お相撲さんが優勝した時に、金屏風の前に座り、大きな盃でぐぐっとお酒を飲むシーンを見たことがあるだろう。 まさに勝利の美酒というかんじで、とてもおいしそうに飲み干している。 あの盃が欲しい。 僕も勝利の美酒を味わってみたい。
(工藤 考浩)
作ろうか
あの盃は大盃というもののようで、黒田節を踊るときなんかにも使うらしい。 ほしいな、と思って調べたのだが、買うと安いものでも4万円以上するようだ。 「ちょっと楽しそう」に4万円はさすがに高い。 ということで、自分で作ってみよう。
やっぱり木か
さて、ではどうやって作ろうかなと考えてまず思い浮かんだのは、木を削って上に漆を塗る方法だ。 大きな丸太を切り出して、そこからぐるぐると回しながら、ノミとカンナで形をつけてゆくのが、きっと本来の作り方だろう。 当初はそれで行こうかと思った。
しかし、木は高い
東急ハンズにいって材料を見たら、大盃が作れそうな木材はそれだけで本物の盃に迫る値段である。 こりゃだめだわ、ということで発泡スチロールで作ることにした。 ここで木を手に入れなくて本当によかったと、今になって思う。 発泡スチロールでさえも大変な苦労をしたのに、もし木だったらと考えるとぞっとしてしまう。 もし僕が木と漆で作る方法を選択していたら、それは「街で見かけるベンツっていうのがカッコいいから、鉄とゴムを買ってきた。

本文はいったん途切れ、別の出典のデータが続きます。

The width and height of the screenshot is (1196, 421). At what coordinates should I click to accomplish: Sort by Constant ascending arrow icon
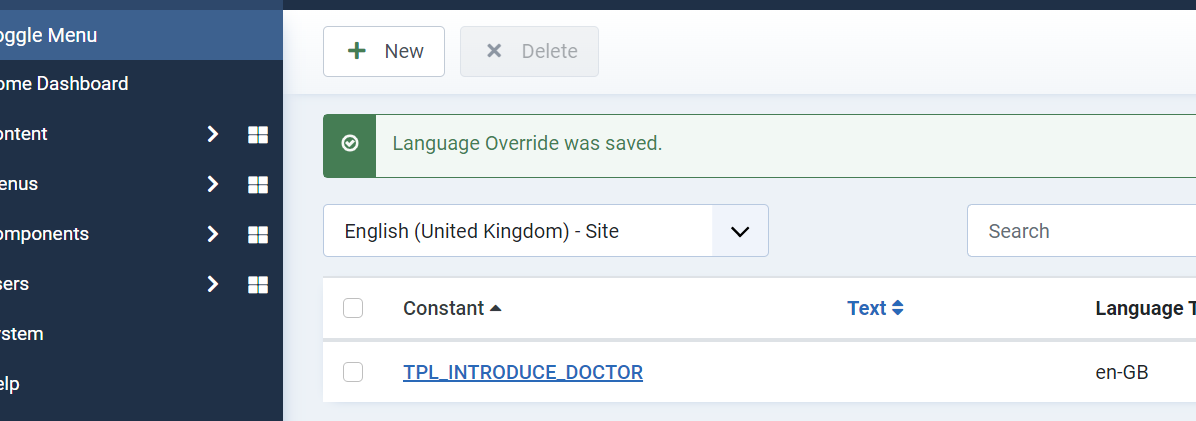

さてつくるか。」みたいな話になるところだった。
発泡スチロール入手
ともかく、発泡スチロールの板を購入してきたので大盃の制作にとりかかる。 発泡スチロールの板を丸くくりぬき、二枚重ねにして作ってゆくことにした。 最初から厚い発泡スチロールを使うと、手持ちの発泡スチロールカッターでは厚すぎて切れないからだ。 定規と古いフィルムを使って発泡スチロールに円い線を下書きした。